Aim of the exercise = Of the lines in the data below, write out exactly those from the one holding "01/07/2026 (325, 2383)" through the one holding "Website (118, 2013)", both included.
((
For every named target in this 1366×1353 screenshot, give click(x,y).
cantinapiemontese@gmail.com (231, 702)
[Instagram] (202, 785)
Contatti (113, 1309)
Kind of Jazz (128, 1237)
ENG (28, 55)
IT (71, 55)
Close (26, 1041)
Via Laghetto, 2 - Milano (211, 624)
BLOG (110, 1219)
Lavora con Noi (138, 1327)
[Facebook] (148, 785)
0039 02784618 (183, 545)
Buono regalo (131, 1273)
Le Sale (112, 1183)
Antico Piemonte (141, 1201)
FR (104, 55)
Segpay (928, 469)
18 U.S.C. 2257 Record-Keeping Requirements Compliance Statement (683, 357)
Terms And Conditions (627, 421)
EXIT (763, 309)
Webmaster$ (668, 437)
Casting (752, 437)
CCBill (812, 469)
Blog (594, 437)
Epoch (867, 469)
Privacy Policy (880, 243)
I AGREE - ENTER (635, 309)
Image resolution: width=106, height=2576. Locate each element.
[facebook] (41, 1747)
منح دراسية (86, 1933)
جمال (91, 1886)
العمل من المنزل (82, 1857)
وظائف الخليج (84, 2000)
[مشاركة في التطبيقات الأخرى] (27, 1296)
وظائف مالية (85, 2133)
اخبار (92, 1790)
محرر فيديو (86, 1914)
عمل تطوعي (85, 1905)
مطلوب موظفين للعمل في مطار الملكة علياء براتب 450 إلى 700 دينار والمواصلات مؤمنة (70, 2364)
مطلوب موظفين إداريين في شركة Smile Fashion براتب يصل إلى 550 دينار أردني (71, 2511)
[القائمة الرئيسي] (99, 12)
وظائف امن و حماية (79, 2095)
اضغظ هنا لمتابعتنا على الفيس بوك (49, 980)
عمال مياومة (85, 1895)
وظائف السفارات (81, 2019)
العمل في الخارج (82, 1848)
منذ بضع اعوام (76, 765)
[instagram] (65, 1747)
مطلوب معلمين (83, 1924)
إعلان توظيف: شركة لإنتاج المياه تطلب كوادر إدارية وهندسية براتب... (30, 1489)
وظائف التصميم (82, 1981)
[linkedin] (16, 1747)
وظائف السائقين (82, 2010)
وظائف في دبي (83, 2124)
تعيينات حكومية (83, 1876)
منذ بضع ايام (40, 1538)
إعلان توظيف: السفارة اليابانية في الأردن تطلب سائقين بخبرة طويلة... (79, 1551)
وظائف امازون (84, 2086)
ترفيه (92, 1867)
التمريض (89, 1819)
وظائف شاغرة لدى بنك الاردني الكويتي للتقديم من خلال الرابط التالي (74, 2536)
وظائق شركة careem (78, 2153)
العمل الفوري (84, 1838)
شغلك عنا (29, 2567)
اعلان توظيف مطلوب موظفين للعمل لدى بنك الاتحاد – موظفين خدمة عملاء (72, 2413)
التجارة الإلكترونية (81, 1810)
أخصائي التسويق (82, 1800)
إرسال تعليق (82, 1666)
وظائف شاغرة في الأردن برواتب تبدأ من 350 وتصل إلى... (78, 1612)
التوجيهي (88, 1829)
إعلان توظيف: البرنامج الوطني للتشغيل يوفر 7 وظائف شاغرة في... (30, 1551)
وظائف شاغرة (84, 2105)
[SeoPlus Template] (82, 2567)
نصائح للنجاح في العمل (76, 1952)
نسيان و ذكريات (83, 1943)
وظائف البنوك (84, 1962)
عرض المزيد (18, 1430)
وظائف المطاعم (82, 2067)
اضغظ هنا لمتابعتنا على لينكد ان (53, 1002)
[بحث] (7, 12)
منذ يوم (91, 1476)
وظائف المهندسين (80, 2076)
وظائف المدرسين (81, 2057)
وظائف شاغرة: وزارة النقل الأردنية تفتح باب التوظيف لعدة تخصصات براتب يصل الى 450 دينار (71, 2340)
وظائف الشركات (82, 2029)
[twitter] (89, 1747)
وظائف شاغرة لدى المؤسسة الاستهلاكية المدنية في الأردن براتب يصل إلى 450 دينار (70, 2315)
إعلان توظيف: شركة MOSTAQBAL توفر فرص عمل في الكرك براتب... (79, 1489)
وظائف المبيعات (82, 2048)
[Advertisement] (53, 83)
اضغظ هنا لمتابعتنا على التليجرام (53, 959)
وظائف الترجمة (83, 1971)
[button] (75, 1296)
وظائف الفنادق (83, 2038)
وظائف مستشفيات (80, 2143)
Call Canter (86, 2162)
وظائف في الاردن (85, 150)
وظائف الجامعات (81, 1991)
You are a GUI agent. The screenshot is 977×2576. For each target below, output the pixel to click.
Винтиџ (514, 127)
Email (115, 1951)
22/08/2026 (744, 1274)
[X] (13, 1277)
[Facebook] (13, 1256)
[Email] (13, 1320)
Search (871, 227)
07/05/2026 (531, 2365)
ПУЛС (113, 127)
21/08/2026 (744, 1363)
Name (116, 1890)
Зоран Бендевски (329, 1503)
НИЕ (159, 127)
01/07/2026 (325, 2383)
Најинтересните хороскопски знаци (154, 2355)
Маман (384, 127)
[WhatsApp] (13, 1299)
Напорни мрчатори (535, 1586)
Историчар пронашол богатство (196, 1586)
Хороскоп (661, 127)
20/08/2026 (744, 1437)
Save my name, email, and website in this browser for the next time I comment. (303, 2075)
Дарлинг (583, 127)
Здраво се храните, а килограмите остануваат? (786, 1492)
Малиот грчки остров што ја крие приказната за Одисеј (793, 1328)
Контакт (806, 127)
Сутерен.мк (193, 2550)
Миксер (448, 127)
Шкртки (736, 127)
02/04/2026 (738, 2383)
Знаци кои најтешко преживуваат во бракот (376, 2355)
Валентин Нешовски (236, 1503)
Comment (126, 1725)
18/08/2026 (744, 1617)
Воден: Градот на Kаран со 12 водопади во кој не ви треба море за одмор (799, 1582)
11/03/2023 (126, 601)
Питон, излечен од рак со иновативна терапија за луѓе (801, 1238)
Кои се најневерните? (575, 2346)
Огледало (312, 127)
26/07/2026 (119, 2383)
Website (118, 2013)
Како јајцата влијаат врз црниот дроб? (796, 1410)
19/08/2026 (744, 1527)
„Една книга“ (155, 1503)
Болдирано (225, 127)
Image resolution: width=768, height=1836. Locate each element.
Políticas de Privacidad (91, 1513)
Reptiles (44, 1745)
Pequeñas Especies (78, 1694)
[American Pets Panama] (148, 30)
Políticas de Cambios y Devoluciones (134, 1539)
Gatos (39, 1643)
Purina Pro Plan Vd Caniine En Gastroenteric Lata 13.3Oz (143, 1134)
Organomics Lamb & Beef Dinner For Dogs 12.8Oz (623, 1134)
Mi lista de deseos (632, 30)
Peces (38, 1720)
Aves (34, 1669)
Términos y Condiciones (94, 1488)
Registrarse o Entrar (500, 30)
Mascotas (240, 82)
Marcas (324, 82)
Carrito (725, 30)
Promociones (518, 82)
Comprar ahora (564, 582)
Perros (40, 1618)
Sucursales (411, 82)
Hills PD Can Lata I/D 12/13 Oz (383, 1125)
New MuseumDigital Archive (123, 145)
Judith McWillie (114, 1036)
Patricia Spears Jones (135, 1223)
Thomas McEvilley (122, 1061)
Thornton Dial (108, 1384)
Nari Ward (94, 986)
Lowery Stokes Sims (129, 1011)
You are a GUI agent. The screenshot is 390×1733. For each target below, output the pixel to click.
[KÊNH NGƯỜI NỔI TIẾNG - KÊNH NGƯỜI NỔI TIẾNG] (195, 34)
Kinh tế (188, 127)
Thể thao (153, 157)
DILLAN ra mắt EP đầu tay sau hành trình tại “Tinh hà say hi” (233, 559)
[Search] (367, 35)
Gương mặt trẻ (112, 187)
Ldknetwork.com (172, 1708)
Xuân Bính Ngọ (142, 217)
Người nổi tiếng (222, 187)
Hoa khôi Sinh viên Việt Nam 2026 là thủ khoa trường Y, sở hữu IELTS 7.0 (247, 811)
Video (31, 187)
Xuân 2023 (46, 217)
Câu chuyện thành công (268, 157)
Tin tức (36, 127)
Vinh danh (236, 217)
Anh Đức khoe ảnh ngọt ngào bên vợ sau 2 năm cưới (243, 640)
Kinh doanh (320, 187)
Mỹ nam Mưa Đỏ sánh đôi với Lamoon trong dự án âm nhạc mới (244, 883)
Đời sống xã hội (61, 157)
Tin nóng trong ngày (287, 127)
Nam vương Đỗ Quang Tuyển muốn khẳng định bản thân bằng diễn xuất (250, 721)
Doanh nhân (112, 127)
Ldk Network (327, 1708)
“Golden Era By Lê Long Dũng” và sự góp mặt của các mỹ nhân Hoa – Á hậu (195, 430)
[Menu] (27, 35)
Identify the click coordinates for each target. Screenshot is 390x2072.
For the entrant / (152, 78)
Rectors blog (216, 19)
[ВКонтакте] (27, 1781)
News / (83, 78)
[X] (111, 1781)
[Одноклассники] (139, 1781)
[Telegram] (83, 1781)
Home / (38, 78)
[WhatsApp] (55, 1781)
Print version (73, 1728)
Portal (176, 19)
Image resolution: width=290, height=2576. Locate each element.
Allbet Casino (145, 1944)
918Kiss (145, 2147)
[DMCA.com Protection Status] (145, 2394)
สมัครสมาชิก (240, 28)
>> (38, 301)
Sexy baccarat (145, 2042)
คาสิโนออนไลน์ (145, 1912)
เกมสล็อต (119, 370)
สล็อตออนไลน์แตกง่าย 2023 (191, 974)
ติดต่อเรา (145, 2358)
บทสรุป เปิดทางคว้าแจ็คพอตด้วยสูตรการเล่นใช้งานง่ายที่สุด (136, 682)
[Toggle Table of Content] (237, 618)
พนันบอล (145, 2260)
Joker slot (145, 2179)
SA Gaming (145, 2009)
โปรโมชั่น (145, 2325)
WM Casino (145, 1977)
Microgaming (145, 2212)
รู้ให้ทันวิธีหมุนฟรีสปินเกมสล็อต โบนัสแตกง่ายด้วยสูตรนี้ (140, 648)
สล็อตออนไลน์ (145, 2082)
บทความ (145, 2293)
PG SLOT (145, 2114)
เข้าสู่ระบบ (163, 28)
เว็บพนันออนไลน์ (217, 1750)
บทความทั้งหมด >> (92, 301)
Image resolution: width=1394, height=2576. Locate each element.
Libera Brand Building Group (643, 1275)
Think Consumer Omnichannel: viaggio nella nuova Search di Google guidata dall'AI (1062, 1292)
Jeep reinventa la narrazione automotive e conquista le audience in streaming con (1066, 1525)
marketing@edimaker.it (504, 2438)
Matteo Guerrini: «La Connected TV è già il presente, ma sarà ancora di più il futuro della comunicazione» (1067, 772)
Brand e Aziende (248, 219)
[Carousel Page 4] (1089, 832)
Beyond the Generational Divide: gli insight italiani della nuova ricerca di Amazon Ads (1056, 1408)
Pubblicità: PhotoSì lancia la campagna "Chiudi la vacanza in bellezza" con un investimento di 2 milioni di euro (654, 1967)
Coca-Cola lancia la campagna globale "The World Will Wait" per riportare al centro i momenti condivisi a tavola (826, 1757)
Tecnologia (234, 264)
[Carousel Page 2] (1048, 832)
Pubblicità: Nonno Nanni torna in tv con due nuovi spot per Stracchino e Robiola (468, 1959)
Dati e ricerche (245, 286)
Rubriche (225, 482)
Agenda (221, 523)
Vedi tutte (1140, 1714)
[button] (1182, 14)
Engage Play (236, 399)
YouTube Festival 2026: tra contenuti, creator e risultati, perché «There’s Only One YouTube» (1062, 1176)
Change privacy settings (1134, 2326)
))
Completed exercise =
01/07/2026 (325, 2383)
Најинтересните хороскопски знаци (154, 2355)
Маман (384, 127)
[WhatsApp] (13, 1299)
Напорни мрчатори (535, 1586)
Историчар пронашол богатство (196, 1586)
Хороскоп (661, 127)
20/08/2026 (744, 1437)
Save my name, email, and website in this browser for the next time I comment. (303, 2075)
Дарлинг (583, 127)
Здраво се храните, а килограмите остануваат? (786, 1492)
Малиот грчки остров што ја крие приказната за Одисеј (793, 1328)
Контакт (806, 127)
Сутерен.мк (193, 2550)
Миксер (448, 127)
Шкртки (736, 127)
02/04/2026 (738, 2383)
Знаци кои најтешко преживуваат во бракот (376, 2355)
Валентин Нешовски (236, 1503)
Comment (126, 1725)
18/08/2026 (744, 1617)
Воден: Градот на Kаран со 12 водопади во кој не ви треба море за одмор (799, 1582)
11/03/2023 (126, 601)
Питон, излечен од рак со иновативна терапија за луѓе (801, 1238)
Кои се најневерните? (575, 2346)
Огледало (312, 127)
26/07/2026 (119, 2383)
Website (118, 2013)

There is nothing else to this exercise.